1. A method for encoding a large scale molecular data of a virtual-library into a barcode, the method comprising:

a) accessing a virtual-library of molecular data representing a plurality of molecules;

b) sorting and enlisting scaffolds, linkers and building blocks within the molecular data and ranking them based on frequency of occurrence;

c) compressing enlisted scaffolds, linkers and building blocks at least based on subparts or repetitive regions therein;

d) generating action fingerprints to cause an identification of selected molecules in said library during a decoding of the barcode;

e) compressing already compressed scaffolds, linkers, building blocks along with the action fingerprints into a specific location; and

f) feeding data obtained in steps a) to e) into the barcode for representing said virtual-library of the large-scale molecular-data.

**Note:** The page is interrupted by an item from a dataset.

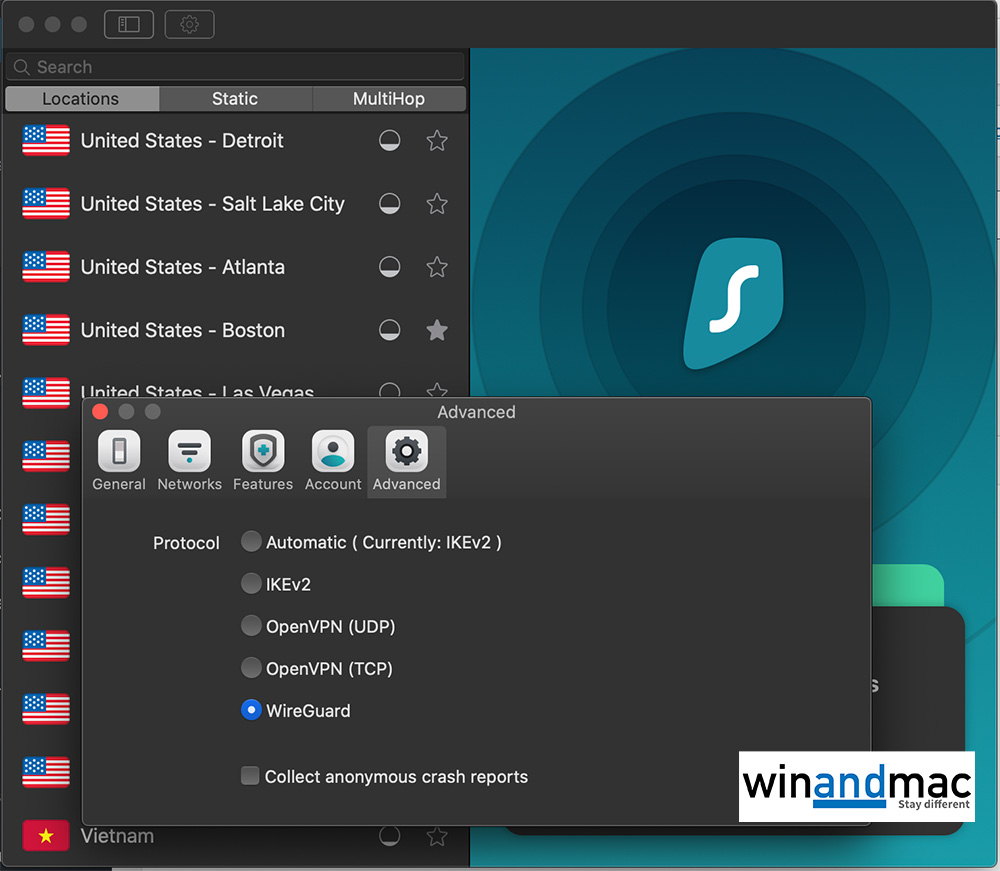Click the sidebar toggle toolbar icon

129,25
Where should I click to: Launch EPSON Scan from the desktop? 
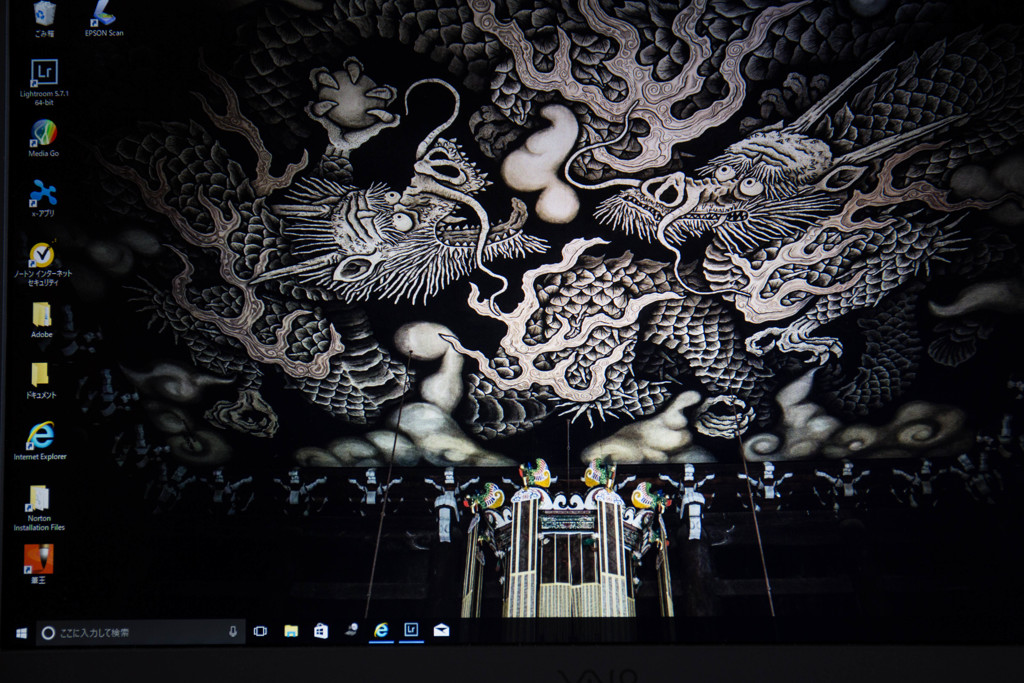[x=103, y=13]
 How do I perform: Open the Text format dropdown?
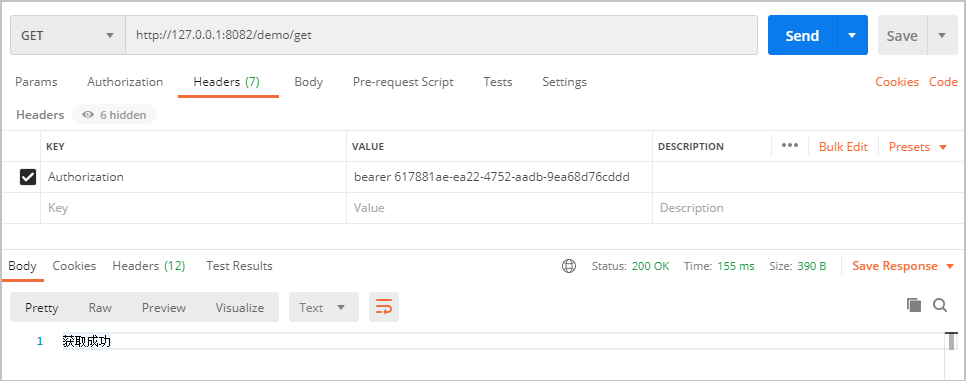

2. The method of encoding according to claim 1, wherein the compression of enlisted scaffolds, linkers, building blocks is done by a logical data compression.

3. The method of encoding according to claim 2, wherein the logical data compression comprises of assigning special characters to the subparts or the repetitive regions of scaffolds, linkers and building blocks.

4. The method of encoding according to claim 1, wherein the action fingerprint is 4-bit string in a fingerprint form to identify the molecular data.

5. The method of encoding according to claim 1, wherein the barcode is selected from PDF417, QRCode or any other barcode.

6. A method of decoding a virtual-library of large scale molecular data from a barcode, said method comprising:

a) reading the barcode using a barcode reading device and disclosing action fingerprint, wherein said barcode represents said virtual-library of the large-scale molecular-data and said action-fingerprint represents a plurality of selected molecules to be identified within said library;

b) generating an image containing a plurality of virtual molecules by referring to enlisted scaffolds, linkers, building blocks;

c) mapping color-coded molecule identifiers (Ids) onto said image; and

d) restructuring one or more molecule from said image based on said mapping, said restructured molecules corresponding to said selected-molecules represented by said action-fingerprint.

7. The method of decoding according to claim 6, wherein the barcode reading device comprises an optical device (50), a processing unit (51), and a data storage device (53).

8. The method of decoding according to claim 7, wherein the optical device (50) is selected from a webcam, a mobile camera or any such device.

9. The method of decoding according to claim 6, wherein each component of the Ids is assigned a unique colour of RGB model.

10. The method of decoding according to claim 6, wherein said image is read pixel by pixel to reconstruct the molecule.